Tasks for this exercise
(a) Revise the awk thread on printing a previous line between "Another option: reverse" and "the baseline file.", inclusive. Substitute "numeric" for "decimal".
(b) Which shell does the awk thread on printing a previous line name as its author's favorite?

Print previous line if condition is met

Print previous line if condition is met - linux

I would like to grep a word and then find the second column in the line and check if it is bigger than a value. Is yes, I want to print the previous line.
Ex:
Input file
AAAAAAAAAAAAA
BB 2
CCCCCCCCCCCCC
BB 0.1
Output
AAAAAAAAAAAAA
Now, I want to search for BB and if the second column (2 or 0.1) in that line is bigger than 1, I want to print the previous line.
Can somebody help me with grep and awk? Thanks. Any other suggestions are also welcome. Thanks.

This can be a way:
$ awk '$1=="BB" && $2>1 {print f} {f=$1}' file
AAAAAAAAAAAAA
Explanation
$1=="BB" && $2>1 {print f} if the 1st field is exactly BB and 2nd field is bigger than 1, then print f, a stored value.
{f=$1} store the current line in f, so that it is accessible when reading the next line.

Another option: reverse the file and print the next line if the condition matches:
tac file | awk '$1 == "BB" && $2 > 1 {getline; print}' | tac

Concerning generality
I think it needs to be mentioned that the most general solution to this class of problem involves two passes:
the first pass to add a decimal row number ($REC) to the front of each line, effectively grouping lines into records by $REC
the second pass to trigger on the first instance of each new value of $REC as a record boundary (resetting $CURREC), thereafter rolling along in the native AWK idiom concerning the records to follow matching $CURREC.
In the intermediate file, some sequence of decimal digits followed by a separator (for human reasons, typically an added tab or space) is parsed (aka conceptually snipped off) as out-of-band with respect to the baseline file.
Command line paste monster
Even confined to the command line, it's an easy matter to ensure that the intermediate file never hits disk. You just need to use an advanced shell such as ZSH (my own favourite) which supports process substitution:
paste <( <input.txt awk "BEGIN { R=0; N=0; } /Header pattern/ { N=1; } { R=R+N; N=0; print R; }" ) input.txt | awk -f yourscript.awk
Let's render that one-liner more suitable for exposition:
P="/Header pattern/"
X="BEGIN { R=0; N=0; } $P { N=1; } { R=R+N; N=0; print R; }"
paste <( <input.txt awk $X ) input.txt | awk -f yourscript.awk
This starts three processes: the trivial inline AWK script, paste, and the AWK script you really wanted to run in the first place.
Behind the scenes, the <() command line construct creates a named pipe and passes the pipe name to paste as the name of its first input file. For paste's second input file, we give it the name of our original input file (this file is thus read sequentially, in parallel, by two different processes, which will consume between them at most one read from disk, if the input file is cold).

Pointing records for screenshots and web pages
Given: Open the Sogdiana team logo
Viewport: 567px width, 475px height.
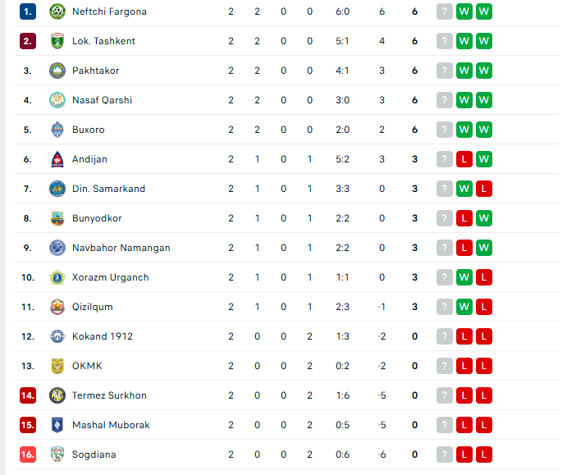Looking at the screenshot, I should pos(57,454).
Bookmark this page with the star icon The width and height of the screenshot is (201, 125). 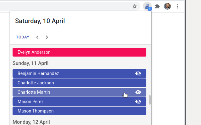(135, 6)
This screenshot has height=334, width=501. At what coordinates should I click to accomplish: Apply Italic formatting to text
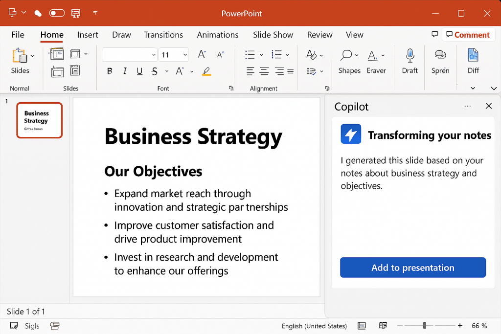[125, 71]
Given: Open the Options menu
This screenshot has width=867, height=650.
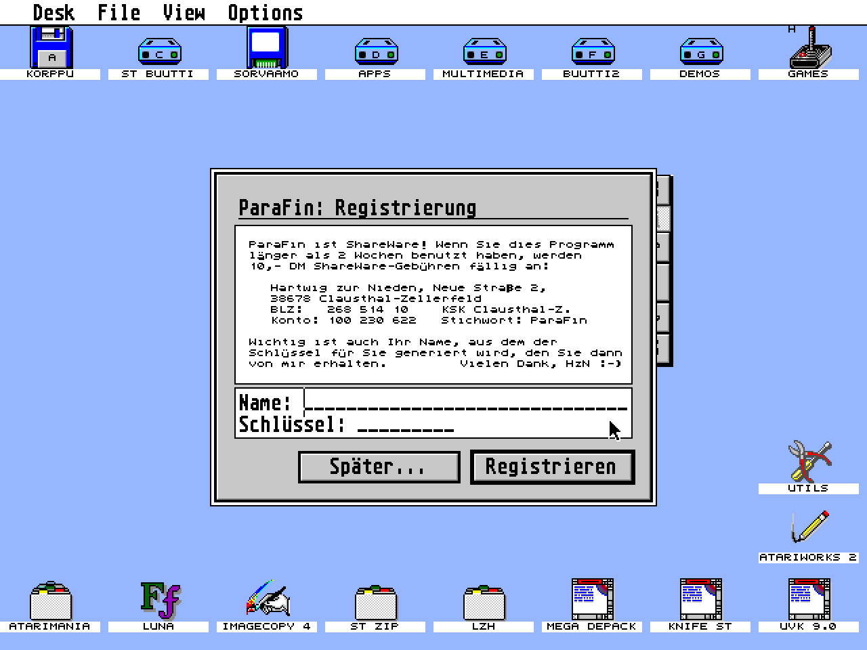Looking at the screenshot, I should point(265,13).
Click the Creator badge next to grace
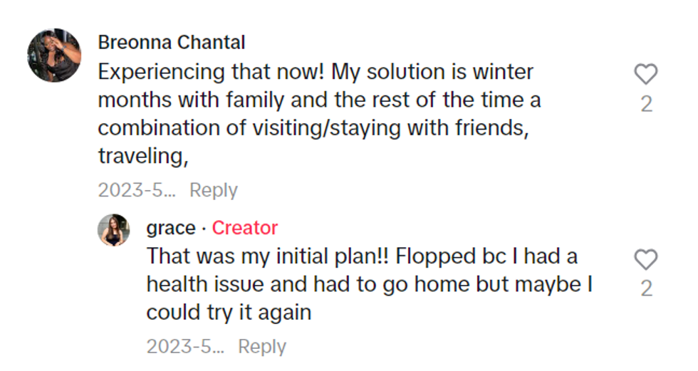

Answer list
(a)
Another option: reverse the file and print the next line if the condition matches:
tac file | awk '$1 == "BB" && $2 > 1 {getline; print}' | tac

Concerning generality
I think it needs to be mentioned that the most general solution to this class of problem involves two passes:
the first pass to add a numeric row number ($REC) to the front of each line, effectively grouping lines into records by $REC
the second pass to trigger on the first instance of each new value of $REC as a record boundary (resetting $CURREC), thereafter rolling along in the native AWK idiom concerning the records to follow matching $CURREC.
In the intermediate file, some sequence of numeric digits followed by a separator (for human reasons, typically an added tab or space) is parsed (aka conceptually snipped off) as out-of-band with respect to the baseline file.

(b) ZSH